The Simla Agreement, nevertheless, is the pivot around which all Kashmir-related dialogues with Pakistan revolve. It cannot be any other way. While India could not convince Bhutto in 1972 to accept the Ceasefire Line as the border, he did acquiesce in its conversion to the Line of Control as it has since become known. The only agreement that is possible between India and Pakistan on Kashmir is what Indira Gandhi desired. Preserving the status quo, the Line of Control has to become the border. Once peace returns to the region, military threats abate, trade flourishes, people-to-people contacts grow, and borders come to remain only in name -- a project of history that may take another fifty to one hundred years to accomplish -- anything is possible.
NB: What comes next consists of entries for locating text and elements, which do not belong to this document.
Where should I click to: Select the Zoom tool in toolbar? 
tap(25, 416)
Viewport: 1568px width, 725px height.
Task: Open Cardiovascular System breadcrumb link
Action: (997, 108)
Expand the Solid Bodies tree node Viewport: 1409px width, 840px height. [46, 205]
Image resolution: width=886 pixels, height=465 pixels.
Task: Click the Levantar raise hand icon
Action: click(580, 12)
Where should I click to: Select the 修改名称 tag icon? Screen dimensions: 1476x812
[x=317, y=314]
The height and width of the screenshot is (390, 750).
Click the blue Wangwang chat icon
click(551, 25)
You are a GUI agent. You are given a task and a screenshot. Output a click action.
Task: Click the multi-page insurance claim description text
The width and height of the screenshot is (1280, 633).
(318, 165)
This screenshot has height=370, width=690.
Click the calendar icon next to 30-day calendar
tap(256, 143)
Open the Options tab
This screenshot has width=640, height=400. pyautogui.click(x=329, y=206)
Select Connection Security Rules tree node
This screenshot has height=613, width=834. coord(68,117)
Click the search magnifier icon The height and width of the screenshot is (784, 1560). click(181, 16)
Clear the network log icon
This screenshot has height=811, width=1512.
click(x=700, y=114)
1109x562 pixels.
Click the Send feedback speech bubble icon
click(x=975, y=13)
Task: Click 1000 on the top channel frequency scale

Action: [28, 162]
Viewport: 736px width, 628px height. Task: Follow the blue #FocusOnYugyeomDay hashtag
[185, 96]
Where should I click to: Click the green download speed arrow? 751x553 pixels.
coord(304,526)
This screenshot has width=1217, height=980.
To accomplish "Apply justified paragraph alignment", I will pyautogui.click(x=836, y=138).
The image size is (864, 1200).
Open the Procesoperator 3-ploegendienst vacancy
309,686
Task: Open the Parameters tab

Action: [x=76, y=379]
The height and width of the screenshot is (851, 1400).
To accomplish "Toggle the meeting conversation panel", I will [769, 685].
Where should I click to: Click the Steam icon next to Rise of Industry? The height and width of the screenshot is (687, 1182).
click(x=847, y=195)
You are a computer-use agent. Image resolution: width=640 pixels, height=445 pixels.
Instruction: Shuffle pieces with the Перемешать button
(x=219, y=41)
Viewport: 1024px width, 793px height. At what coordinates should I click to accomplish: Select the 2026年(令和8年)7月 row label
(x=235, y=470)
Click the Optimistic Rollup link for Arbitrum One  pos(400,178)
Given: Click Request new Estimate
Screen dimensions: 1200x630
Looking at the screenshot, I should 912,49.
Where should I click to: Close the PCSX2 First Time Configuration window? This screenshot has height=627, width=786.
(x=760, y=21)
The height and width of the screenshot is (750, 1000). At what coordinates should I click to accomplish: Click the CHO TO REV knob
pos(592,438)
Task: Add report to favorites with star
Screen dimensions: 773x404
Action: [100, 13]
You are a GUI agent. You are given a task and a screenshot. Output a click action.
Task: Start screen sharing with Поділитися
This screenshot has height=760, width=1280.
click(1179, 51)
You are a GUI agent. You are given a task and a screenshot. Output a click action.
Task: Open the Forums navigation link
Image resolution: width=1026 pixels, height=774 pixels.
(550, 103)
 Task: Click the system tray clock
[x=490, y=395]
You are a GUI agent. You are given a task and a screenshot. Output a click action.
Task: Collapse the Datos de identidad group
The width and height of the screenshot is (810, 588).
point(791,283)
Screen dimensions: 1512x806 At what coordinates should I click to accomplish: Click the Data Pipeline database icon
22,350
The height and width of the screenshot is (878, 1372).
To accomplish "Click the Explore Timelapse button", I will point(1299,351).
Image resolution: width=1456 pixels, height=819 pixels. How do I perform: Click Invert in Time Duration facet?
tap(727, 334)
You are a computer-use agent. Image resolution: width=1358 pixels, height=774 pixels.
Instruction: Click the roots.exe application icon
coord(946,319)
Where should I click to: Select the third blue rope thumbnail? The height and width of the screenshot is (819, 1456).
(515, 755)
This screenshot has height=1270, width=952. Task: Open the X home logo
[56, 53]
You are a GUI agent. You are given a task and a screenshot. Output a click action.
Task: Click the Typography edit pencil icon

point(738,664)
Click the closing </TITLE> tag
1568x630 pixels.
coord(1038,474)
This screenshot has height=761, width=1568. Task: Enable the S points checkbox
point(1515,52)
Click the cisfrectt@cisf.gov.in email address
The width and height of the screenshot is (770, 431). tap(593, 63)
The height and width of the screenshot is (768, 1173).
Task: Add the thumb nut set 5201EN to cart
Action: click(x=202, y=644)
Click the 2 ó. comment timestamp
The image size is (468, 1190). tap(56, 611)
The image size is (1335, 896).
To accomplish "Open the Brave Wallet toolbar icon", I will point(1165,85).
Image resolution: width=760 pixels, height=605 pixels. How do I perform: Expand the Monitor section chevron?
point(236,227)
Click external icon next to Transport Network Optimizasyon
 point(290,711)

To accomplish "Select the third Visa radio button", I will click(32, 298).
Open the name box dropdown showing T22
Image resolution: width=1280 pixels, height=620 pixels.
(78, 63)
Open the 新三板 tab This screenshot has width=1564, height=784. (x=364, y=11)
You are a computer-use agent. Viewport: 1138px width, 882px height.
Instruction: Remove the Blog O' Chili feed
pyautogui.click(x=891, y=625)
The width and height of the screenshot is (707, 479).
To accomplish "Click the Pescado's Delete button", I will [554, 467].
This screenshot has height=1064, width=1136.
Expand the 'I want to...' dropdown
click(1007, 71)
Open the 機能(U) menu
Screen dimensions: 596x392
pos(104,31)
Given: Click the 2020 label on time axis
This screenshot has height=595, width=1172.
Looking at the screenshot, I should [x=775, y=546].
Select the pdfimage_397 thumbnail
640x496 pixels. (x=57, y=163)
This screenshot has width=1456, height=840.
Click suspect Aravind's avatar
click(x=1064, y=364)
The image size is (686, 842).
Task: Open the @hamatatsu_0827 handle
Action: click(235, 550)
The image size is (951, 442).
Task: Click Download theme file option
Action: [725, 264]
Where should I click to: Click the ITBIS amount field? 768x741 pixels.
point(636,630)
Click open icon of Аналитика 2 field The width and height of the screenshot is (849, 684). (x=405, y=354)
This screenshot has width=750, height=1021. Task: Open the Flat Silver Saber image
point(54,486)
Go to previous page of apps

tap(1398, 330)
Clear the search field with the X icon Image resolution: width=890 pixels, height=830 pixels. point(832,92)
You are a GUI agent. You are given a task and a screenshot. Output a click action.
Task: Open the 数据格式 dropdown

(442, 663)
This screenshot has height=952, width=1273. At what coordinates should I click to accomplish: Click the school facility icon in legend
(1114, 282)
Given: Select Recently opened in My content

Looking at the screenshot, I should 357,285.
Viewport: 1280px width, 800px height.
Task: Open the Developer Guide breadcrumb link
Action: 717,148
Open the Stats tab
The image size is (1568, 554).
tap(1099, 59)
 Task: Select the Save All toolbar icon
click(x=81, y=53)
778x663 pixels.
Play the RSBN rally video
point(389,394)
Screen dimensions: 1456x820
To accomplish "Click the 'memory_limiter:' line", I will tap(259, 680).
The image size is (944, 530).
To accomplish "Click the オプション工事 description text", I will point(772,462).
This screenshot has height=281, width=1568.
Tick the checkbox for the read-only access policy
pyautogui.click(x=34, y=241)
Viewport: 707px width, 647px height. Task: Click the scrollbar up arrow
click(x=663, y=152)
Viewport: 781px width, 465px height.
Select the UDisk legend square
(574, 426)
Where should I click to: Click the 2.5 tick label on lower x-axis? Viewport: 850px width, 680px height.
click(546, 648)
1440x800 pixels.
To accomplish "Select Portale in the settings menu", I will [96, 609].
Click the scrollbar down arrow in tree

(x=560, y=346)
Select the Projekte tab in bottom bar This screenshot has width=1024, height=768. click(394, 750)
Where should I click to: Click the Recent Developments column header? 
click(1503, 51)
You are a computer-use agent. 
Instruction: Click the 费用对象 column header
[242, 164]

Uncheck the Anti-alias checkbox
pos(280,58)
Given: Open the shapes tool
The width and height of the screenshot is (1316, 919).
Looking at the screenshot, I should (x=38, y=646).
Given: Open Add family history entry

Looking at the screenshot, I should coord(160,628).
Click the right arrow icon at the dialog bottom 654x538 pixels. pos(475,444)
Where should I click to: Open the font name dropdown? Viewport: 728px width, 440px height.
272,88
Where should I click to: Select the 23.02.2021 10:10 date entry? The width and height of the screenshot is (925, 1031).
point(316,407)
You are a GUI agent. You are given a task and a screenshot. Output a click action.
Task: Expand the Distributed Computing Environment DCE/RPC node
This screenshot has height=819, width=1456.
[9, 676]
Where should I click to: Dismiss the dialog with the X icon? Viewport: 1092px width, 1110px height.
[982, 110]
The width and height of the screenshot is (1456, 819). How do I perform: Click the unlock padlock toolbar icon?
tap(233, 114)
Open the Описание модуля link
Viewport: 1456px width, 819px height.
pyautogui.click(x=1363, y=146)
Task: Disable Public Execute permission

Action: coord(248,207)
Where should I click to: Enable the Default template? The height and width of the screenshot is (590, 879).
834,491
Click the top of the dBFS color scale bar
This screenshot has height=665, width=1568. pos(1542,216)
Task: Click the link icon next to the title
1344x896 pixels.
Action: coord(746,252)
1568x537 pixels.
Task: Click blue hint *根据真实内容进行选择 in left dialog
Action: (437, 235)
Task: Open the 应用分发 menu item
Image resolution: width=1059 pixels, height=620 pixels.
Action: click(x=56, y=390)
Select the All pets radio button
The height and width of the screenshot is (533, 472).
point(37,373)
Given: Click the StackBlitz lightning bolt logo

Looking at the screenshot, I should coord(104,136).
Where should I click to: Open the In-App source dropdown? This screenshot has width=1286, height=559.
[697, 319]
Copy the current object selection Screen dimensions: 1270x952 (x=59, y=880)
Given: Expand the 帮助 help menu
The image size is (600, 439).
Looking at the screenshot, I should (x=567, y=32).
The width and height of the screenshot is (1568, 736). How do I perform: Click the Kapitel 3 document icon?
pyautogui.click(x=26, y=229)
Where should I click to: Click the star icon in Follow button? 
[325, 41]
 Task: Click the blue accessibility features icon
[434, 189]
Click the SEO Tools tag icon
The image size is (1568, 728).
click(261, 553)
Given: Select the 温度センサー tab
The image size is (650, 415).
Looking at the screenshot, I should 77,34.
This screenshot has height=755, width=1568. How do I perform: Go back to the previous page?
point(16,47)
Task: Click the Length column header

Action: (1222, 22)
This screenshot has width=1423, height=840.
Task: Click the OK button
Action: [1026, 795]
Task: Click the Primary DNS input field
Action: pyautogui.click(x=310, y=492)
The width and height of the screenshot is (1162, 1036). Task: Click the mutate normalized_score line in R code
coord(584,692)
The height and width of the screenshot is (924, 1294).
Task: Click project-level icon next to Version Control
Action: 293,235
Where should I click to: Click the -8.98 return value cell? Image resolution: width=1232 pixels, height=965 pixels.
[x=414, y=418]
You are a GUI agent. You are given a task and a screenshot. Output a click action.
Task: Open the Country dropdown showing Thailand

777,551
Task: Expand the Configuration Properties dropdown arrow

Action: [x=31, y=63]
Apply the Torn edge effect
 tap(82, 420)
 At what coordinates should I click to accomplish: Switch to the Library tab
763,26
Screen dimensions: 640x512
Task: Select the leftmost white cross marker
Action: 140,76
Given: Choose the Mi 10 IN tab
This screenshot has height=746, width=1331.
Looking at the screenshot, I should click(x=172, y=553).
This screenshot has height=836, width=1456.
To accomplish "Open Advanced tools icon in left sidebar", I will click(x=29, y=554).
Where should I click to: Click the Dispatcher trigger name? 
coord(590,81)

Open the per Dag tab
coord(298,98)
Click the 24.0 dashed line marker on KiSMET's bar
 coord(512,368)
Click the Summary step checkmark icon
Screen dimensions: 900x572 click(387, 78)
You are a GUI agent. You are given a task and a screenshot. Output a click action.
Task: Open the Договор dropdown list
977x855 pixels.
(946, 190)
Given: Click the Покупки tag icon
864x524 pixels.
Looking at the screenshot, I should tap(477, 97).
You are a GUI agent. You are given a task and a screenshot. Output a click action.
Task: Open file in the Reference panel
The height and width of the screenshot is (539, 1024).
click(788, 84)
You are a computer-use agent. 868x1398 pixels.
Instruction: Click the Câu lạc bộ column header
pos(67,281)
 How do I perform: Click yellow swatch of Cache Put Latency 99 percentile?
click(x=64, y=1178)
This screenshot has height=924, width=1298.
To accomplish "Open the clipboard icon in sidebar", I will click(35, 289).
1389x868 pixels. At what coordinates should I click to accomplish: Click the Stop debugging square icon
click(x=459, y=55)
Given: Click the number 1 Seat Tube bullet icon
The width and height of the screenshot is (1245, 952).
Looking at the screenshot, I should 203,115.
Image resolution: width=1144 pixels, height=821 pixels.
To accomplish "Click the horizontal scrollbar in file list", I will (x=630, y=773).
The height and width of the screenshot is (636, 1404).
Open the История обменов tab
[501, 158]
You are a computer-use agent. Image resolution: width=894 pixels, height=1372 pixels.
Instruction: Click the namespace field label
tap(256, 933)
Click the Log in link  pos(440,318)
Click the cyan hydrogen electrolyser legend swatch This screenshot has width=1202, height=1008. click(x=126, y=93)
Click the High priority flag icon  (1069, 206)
But till utopia arrives, ground realities remain harsh. Prestige of the two countries and domestic nationalism won’t permit anything more than recognition of the LoC as the border, and even that shan’t be easy.

As prime minister, Manmohan Singh said that boundaries of India cannot be altered. This was the position of all prime ministers before him. A post-Vajpayee BJP prime minister cannot cut a more advantageous Kashmir deal for Pakistan. Pakistan should learn to deal with all Indian governments. And it should know that terrorism will not bend India to Pakistan’s will. Three years after Pakistan opened the Kashmir chapter of terrorism, India inaugurated economic reforms. The events were not linked. India has not looked back since the 1991 reforms; any recent hiccups promise to be temporary. If Pakistan concentrates on the economy and leaves Kashmir to historical processes to resolve, it would do itself a world of good.